## Extrait
_ _ _

La Malle Mystérieuse


Qui n’a jamais rêvé de découvrir une malle au trésor ? 

Quel enfant, même devenu grand, n’a jamais imaginé mettre au jour une collection unique au monde ?








A l’hiver 2011, de passage dans le sud de la France pour un court séjour dans notre maison de famille, je repensai à cette malle en bois que j’avais aperçue plusieurs fois au cours de mon enfance. Elle faisait partie des breloques ayant appartenu à mon arrière-grand-père, un militaire de renom dont je ne connaissais à peu près rien, sinon le visage, qui trônait dans un cadre imposant sur le mur de notre salon. A l’étage de cette bâtisse, se trouvait une pièce fermée à double tour, qui avait dû être un bureau autrefois. Y étaient entreposés divers objets poussiéreux, un costume militaire, un paravent japonais, un sabre et une réplique de porte-avions. Cette malle était dans un coin, recouverte d’une nappe en satin défraîchi. Nous ne l’ouvrions qu’en de rares occasions. Lorsqu’un hôte de choix se présentait ici, nous lui faisions les honneurs, lui dévoilant religieusement le contenu de cette caisse, armés d’une lampe de poche pour en souligner quelque détail. Souligner la vivacité des couleurs, la finesse d’un visage, l’habileté du sculpteur, apporter quelques précisions maladroites aux questions posées. Puis nous refermions le tout avec minutie, tel un couvercle sur son aura. Nous rendions ce trésor à son obscurité protectrice. Ainsi cette malle avait-elle vécu depuis plus de soixante-dix ans, transmise de génération en génération, entre mémoire et oubli. A demi-cachée, à demi-montrée.

_ _ _

## Données fournies
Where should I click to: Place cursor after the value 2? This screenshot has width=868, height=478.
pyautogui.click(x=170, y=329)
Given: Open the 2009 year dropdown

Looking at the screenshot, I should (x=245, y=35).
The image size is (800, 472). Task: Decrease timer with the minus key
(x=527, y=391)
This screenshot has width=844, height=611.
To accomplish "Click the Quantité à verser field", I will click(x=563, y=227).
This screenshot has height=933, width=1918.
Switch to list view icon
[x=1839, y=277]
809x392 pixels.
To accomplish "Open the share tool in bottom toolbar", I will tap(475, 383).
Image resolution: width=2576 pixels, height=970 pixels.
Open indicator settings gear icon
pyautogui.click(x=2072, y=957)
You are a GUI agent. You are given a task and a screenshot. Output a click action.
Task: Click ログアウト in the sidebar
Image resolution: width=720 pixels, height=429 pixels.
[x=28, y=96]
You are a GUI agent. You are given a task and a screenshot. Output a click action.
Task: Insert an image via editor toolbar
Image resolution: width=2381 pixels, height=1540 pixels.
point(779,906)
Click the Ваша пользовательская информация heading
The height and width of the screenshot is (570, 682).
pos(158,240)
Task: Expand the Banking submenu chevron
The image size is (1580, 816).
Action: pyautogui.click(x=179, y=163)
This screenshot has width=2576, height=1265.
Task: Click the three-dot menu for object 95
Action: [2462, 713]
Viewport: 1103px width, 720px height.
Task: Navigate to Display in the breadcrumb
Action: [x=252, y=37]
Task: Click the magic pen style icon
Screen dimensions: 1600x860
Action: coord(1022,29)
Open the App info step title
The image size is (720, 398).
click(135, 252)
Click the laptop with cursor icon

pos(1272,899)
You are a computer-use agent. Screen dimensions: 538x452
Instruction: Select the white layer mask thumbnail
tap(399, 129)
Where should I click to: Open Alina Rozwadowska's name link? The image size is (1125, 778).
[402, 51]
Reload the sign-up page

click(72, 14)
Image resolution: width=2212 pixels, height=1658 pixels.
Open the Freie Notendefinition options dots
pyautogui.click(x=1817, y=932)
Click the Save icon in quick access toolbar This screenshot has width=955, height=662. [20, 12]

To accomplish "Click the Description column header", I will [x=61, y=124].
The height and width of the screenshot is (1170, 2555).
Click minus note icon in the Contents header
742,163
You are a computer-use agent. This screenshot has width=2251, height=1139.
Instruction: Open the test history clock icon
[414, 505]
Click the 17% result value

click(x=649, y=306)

_ _ _

## Série d'exercices
1. Les affirmations suivantes concordent-elles avec le récit de la malle ? Répondez par oui ou par non et citez mot pour mot le passage qui tranche. (a) La pièce où se trouvait la malle était au rez-de-chaussée. (b) On ouvrait la malle en de rares occasions. (c) La personne qui raconte connaissait bien son arrière-grand-père.
2. Poursuivez, s'il vous plaît, le récit de la malle à partir de sa dernière phrase.

## Réponses dans l'ordre
1.
(a) Non : « A l’étage de cette bâtisse, se trouvait une pièce fermée à double tour »
(b) Oui : « Nous ne l’ouvrions qu’en de rares occasions. »
(c) Non : « dont je ne connaissais à peu près rien »

2.
Que contient-elle ? Très exactement 109 figurines, sculptées à la main dans du bois de fusain, puis peintes et décorées. Un travail d’une finesse extrême. Leur taille, 8 à 10 cm chacune. Le contenu de la malle est distribué sur  trois plateaux superposés. Chacun contient une trentaine de pièces, solidement accrochées au plateau par un système de petites cordelettes fixées sur le socle des figurines.  Sont représentés ici des pans entiers de la société shanghaienne dans ses multiples occupations. Ces personnages sont notables, paysans, religieux, colporteurs ou artisans… Des scènes de la vie quotidienne égrènent aussi cette grande fresque populaire. Un père et son fils font voler un cerf-volant. Une mère, l’ombrelle dans une main, tient tendrement son fils de l’autre. Une douzaine de scènes de « supplices chinois » complète le tableau. Lorsque nous les apercevions, ces scènes ne manquaient jamais de donner à nous autres enfants un frisson d’horreur ou de coupable émerveillement. Ces châtiments peuvent être symboliques. Une natte coupée, une fessée au bambou. Mais ils peuvent être aussi cruels. Suspension par le cou, œil crevé, corps coupé en deux dans le sens de la hauteur. On songe aux supplices de l’Inquisition.

Beaucoup de ces personnages sont facilement identifiables. Des joueurs de mah-jong au prêtre daoiste, du laboureur au mandarin. Mais nombre de figurines recèlent plus de mystère. Certains métiers, par exemple, apparaissent totalement étrangers à l’observateur occidental contemporain, tout comme la trentaine d’inscriptions relevée. Idéogrammes chinois ou simple exercice calligraphique : impossible de le dire pour un œil non expert. 

Cet hiver-là, la curiosité m’incita à me renseigner sur l’origine de l’objet. Je savais que la malle avait été offerte à mon arrière-grand-père, l’amiral Jules Le Bigot. Il avait été Commandant en chef des[1]  Forces navales d’Extrême-Orient entre 1937 et 1939. Sur le couvercle de la caisse, quelques indices s’offraient à moi. Une étiquette jaunie, sur laquelle étaient imprimés en haut à gauche ces quelques mots : « ORPHELINAT DE T’OU-SÈ-WÈ. ZI-KA-WEI – SHANGHAI ». A droite, à la plume, « le 23 juin 1938 ». En dessous, toujours à la main, « Amiral Le Bigot ». Il y avait donc une série d’énigmes à explorer et à résoudre. Comment le lien s’était-il établi entre cette malle et l’amiral Le Bigot ? Quel avait été le parcours de cet officier de marine perçu jusqu’alors comme un aïeul lointain, certes prestigieux, mais dont les hauts faits surnageaient avec peine du flot de l’oubli. Il fallait aussi tenter de déchiffrer plus systématiquement le contenu de la malle et comprendre ce qu’elle représentait.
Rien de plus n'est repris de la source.